- **Task directions**
Which lines in the records below contain the word "chart"? Copy each of them.

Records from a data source
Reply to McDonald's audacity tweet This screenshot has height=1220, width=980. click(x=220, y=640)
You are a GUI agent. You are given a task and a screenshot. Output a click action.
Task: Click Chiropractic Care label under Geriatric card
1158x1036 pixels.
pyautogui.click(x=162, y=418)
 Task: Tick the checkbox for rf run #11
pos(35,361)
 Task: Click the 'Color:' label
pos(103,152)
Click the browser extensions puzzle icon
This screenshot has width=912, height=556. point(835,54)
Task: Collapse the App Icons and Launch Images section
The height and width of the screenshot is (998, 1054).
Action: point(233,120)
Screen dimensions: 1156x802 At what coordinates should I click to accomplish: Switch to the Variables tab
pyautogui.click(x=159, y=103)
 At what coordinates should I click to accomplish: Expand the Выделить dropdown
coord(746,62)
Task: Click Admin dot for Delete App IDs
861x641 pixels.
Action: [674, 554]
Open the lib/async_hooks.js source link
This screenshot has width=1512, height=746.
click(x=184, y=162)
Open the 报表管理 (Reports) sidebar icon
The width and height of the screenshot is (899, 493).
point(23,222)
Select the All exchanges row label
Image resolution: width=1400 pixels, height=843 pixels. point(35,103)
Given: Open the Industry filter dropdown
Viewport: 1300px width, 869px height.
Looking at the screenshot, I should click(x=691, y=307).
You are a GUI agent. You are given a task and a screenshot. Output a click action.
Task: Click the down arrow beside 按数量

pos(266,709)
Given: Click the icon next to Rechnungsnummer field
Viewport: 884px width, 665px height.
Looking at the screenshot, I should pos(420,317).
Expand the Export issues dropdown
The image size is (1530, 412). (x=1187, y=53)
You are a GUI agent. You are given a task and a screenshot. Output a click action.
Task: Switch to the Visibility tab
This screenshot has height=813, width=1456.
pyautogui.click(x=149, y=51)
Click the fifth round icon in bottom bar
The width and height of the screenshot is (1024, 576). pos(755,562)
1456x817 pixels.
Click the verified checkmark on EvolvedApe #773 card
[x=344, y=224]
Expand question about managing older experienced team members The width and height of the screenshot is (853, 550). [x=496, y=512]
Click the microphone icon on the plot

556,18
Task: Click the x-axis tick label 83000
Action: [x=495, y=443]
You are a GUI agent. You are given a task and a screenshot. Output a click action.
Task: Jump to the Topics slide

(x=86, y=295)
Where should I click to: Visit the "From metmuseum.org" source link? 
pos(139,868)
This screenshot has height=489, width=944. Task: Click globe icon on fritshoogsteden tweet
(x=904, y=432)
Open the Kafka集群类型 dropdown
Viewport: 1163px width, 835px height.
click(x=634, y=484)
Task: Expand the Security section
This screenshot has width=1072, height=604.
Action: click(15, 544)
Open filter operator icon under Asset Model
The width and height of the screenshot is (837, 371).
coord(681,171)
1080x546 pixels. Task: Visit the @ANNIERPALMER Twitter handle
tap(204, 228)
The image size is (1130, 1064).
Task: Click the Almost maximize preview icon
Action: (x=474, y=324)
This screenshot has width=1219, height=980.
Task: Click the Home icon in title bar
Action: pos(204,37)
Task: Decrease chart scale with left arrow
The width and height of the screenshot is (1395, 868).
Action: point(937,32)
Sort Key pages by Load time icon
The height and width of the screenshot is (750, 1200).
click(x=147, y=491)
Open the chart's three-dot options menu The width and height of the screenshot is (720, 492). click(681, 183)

- **Exercise solution**
Task: Decrease chart scale with left arrow
Open the chart's three-dot options menu The width and height of the screenshot is (720, 492). click(681, 183)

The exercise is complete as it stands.